[Hajman]

My point is that B grows. And GA's are modeled after evolution theory, not the other way around. We know enough about evolution to understand that natural selection is icing on the cake. Developmental and structural constraints play a far larger role in what evolves. As of yet, those constraints are far too complex to model.

If B grows, it still fits into the set A<=B, and you still don't get Macro Evolution (in fact, the constraints become tighter). An infinite iterations of A<=B will still equal A<=B. If it's too complex to model, how do you know the model is valid? That's where I'm stumped. If Evolutionists can't model their own theory, how do they test it to see if it's even valid or not? (This isn't pointed to those that believe Historical Evolution is a theory, but rather to those that believe it's a fact).

-The Hajman-

[Nebullis]

If B grows, it still fits into the set A<=B, and you still don't get Macro Evolution (in fact, the constraints become tighter).

Ah, I see my notation doesn't follow yours. The output grows. And, as edsheppa points out, your final output is the current most evolved system, not the primitive protocell.

However, your rigid adherence to information theory and its current state of development as a final model for evolution is limiting. Life as information is a theory under construction. Darwinian theory can be modeled in a GA. But there's more to evolution than Darwinian theory. Following your last response to edsheppa (and I hope I'm not confusing the subject, as he's perfectly capable of explaining this himself) I want to point out that natural selection in real life works at the level of function unlike natural selection in a GA. When I mentioned constraints above, I meant by that constraints on the information that becomes available or accessible to selection. The most obvious constraints are structural and developmental.

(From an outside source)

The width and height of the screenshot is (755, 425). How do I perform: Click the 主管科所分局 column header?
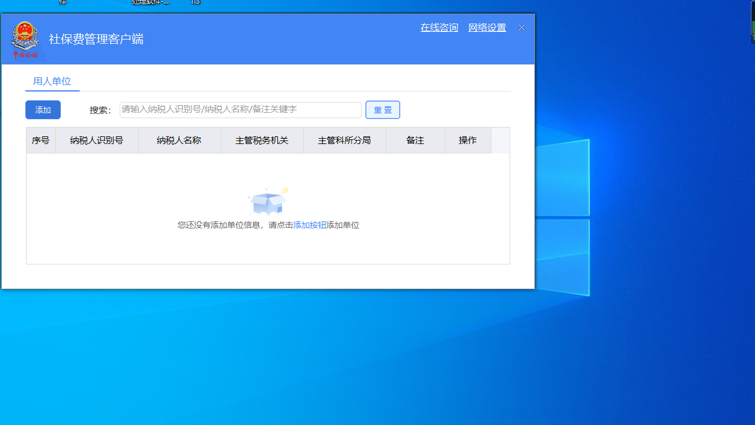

As far as modeling these constraints, progress has been made on individual molecules such as RNA. Given a functioning RNA molecule, random mutations will yield a very limited number of RNA molecules with a new structure that could conceivably be functional and therefore selectable. Negative mutations never make it to a selectable endpoint. Most mutations are carried as neutral. They do not change the structure of the molecule and are carried along successive generations without selective influence. New mutations in subsequent generations eventually lead to either a deleterious endpoint, or a complete structural change. One that carries the organism through it's developmental pathway. Whether it is then carried through the population successfully is a matter of natural selection.

Technically put, natural selection (NS) acts on the topology of phenotype. The GA's are performing NS on the genotype. The phenotype determines the fitness landscape (there's your A) and the genotype-phenotype map determines B, not the genotype alone. With each new phenotypic change, the fitness landscape changes into a completely new space and thus A grows.